━━ Material for the task ━━
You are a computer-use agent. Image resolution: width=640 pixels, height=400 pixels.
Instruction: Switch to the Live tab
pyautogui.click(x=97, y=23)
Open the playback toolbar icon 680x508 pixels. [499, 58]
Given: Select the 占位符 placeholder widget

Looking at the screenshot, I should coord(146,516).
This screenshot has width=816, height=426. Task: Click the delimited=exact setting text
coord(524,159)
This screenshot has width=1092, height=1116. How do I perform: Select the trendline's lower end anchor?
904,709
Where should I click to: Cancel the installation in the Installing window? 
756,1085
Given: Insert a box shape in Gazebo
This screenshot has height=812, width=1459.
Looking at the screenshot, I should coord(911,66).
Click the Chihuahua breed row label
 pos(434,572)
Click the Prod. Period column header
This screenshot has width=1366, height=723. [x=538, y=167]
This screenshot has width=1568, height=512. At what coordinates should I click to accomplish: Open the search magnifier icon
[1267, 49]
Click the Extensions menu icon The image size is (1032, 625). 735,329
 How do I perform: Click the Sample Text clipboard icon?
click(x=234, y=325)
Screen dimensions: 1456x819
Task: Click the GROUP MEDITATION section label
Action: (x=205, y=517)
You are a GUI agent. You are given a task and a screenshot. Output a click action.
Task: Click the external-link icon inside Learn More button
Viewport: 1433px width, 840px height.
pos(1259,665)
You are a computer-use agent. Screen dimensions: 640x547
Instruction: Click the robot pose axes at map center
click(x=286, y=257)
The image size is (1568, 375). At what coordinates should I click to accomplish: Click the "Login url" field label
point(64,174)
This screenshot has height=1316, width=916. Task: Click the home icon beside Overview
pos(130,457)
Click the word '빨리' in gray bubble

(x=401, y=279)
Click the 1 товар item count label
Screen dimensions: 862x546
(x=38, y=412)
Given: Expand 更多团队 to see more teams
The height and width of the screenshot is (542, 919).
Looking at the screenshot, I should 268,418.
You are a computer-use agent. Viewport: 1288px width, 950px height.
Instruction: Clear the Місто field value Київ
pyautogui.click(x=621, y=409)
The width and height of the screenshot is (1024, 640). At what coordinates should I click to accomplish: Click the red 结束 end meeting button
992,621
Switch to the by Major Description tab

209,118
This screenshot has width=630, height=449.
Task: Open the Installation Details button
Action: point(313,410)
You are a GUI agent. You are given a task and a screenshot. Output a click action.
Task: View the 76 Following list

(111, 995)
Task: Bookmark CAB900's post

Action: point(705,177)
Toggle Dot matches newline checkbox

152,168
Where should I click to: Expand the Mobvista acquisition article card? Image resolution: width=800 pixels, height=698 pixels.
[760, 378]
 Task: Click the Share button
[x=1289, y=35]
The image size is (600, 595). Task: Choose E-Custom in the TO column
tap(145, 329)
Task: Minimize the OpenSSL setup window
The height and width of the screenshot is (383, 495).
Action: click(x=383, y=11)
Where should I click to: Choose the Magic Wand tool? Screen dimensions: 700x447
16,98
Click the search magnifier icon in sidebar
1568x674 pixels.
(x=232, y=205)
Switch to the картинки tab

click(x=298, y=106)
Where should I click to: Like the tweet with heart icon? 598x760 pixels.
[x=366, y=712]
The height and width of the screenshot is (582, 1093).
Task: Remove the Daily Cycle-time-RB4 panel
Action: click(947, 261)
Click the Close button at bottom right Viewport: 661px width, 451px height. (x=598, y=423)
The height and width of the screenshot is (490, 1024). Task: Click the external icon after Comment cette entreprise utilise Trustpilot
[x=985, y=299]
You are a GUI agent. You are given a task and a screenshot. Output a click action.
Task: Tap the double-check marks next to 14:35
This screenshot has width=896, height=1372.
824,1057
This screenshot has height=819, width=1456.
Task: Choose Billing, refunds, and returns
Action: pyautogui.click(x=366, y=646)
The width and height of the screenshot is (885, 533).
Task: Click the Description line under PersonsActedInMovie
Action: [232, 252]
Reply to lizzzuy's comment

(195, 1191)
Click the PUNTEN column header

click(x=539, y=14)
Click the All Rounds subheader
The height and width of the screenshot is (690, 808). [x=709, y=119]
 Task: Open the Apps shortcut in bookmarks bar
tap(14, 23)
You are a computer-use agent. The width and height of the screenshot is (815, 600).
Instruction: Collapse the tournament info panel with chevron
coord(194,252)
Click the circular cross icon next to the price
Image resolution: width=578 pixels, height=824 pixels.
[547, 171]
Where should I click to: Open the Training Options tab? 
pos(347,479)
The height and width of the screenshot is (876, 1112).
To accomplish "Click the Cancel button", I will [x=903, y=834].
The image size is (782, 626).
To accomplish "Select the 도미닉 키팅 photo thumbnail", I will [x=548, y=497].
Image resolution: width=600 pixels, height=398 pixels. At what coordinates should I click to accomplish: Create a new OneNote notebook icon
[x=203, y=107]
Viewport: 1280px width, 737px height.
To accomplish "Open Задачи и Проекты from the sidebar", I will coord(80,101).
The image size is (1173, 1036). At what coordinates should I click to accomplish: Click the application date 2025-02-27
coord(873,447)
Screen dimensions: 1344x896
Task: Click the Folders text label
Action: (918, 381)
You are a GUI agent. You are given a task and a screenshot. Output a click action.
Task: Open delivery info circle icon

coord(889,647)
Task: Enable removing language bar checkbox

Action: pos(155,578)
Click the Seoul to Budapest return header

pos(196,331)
━━━
The entries above must be written out again exactly as they are.

You are a computer-use agent. Image resolution: width=640 pixels, height=400 pixels.
Instruction: Switch to the Live tab
pyautogui.click(x=97, y=23)
Open the playback toolbar icon 680x508 pixels. [499, 58]
Given: Select the 占位符 placeholder widget

Looking at the screenshot, I should coord(146,516).
This screenshot has width=816, height=426. Task: Click the delimited=exact setting text
coord(524,159)
This screenshot has width=1092, height=1116. How do I perform: Select the trendline's lower end anchor?
904,709
Where should I click to: Cancel the installation in the Installing window? 
756,1085
Given: Insert a box shape in Gazebo
This screenshot has height=812, width=1459.
Looking at the screenshot, I should coord(911,66).
Click the Chihuahua breed row label
 pos(434,572)
Click the Prod. Period column header
This screenshot has width=1366, height=723. [x=538, y=167]
This screenshot has width=1568, height=512. At what coordinates should I click to accomplish: Open the search magnifier icon
[1267, 49]
Click the Extensions menu icon The image size is (1032, 625). 735,329
 How do I perform: Click the Sample Text clipboard icon?
click(x=234, y=325)
Screen dimensions: 1456x819
Task: Click the GROUP MEDITATION section label
Action: (x=205, y=517)
You are a GUI agent. You are given a task and a screenshot. Output a click action.
Task: Click the external-link icon inside Learn More button
Viewport: 1433px width, 840px height.
pos(1259,665)
You are a computer-use agent. Screen dimensions: 640x547
Instruction: Click the robot pose axes at map center
click(x=286, y=257)
The image size is (1568, 375). At what coordinates should I click to accomplish: Click the "Login url" field label
point(64,174)
This screenshot has height=1316, width=916. Task: Click the home icon beside Overview
pos(130,457)
Click the word '빨리' in gray bubble

(x=401, y=279)
Click the 1 товар item count label
Screen dimensions: 862x546
(x=38, y=412)
Given: Expand 更多团队 to see more teams
The height and width of the screenshot is (542, 919).
Looking at the screenshot, I should 268,418.
You are a computer-use agent. Viewport: 1288px width, 950px height.
Instruction: Clear the Місто field value Київ
pyautogui.click(x=621, y=409)
The width and height of the screenshot is (1024, 640). At what coordinates should I click to accomplish: Click the red 结束 end meeting button
992,621
Switch to the by Major Description tab

209,118
This screenshot has width=630, height=449.
Task: Open the Installation Details button
Action: point(313,410)
You are a GUI agent. You are given a task and a screenshot. Output a click action.
Task: View the 76 Following list

(111, 995)
Task: Bookmark CAB900's post

Action: point(705,177)
Toggle Dot matches newline checkbox

152,168
Where should I click to: Expand the Mobvista acquisition article card? Image resolution: width=800 pixels, height=698 pixels.
[760, 378]
 Task: Click the Share button
[x=1289, y=35]
The image size is (600, 595). Task: Choose E-Custom in the TO column
tap(145, 329)
Task: Minimize the OpenSSL setup window
The height and width of the screenshot is (383, 495).
Action: click(x=383, y=11)
Where should I click to: Choose the Magic Wand tool? Screen dimensions: 700x447
16,98
Click the search magnifier icon in sidebar
1568x674 pixels.
(x=232, y=205)
Switch to the картинки tab

click(x=298, y=106)
Where should I click to: Like the tweet with heart icon? 598x760 pixels.
[x=366, y=712]
The height and width of the screenshot is (582, 1093).
Task: Remove the Daily Cycle-time-RB4 panel
Action: click(947, 261)
Click the Close button at bottom right Viewport: 661px width, 451px height. (x=598, y=423)
The height and width of the screenshot is (490, 1024). Task: Click the external icon after Comment cette entreprise utilise Trustpilot
[x=985, y=299]
You are a GUI agent. You are given a task and a screenshot. Output a click action.
Task: Tap the double-check marks next to 14:35
This screenshot has width=896, height=1372.
824,1057
This screenshot has height=819, width=1456.
Task: Choose Billing, refunds, and returns
Action: pyautogui.click(x=366, y=646)
The width and height of the screenshot is (885, 533).
Task: Click the Description line under PersonsActedInMovie
Action: [232, 252]
Reply to lizzzuy's comment

(195, 1191)
Click the PUNTEN column header

click(x=539, y=14)
Click the All Rounds subheader
The height and width of the screenshot is (690, 808). [x=709, y=119]
 Task: Open the Apps shortcut in bookmarks bar
tap(14, 23)
You are a computer-use agent. The width and height of the screenshot is (815, 600).
Instruction: Collapse the tournament info panel with chevron
coord(194,252)
Click the circular cross icon next to the price
Image resolution: width=578 pixels, height=824 pixels.
[547, 171]
Where should I click to: Open the Training Options tab? 
pos(347,479)
The height and width of the screenshot is (876, 1112).
To accomplish "Click the Cancel button", I will [x=903, y=834].
The image size is (782, 626).
To accomplish "Select the 도미닉 키팅 photo thumbnail", I will [x=548, y=497].
Image resolution: width=600 pixels, height=398 pixels. At what coordinates should I click to accomplish: Create a new OneNote notebook icon
[x=203, y=107]
Viewport: 1280px width, 737px height.
To accomplish "Open Задачи и Проекты from the sidebar", I will coord(80,101).
The image size is (1173, 1036). At what coordinates should I click to accomplish: Click the application date 2025-02-27
coord(873,447)
Screen dimensions: 1344x896
Task: Click the Folders text label
Action: (918, 381)
You are a GUI agent. You are given a task and a screenshot. Output a click action.
Task: Open delivery info circle icon

coord(889,647)
Task: Enable removing language bar checkbox

Action: pos(155,578)
Click the Seoul to Budapest return header

pos(196,331)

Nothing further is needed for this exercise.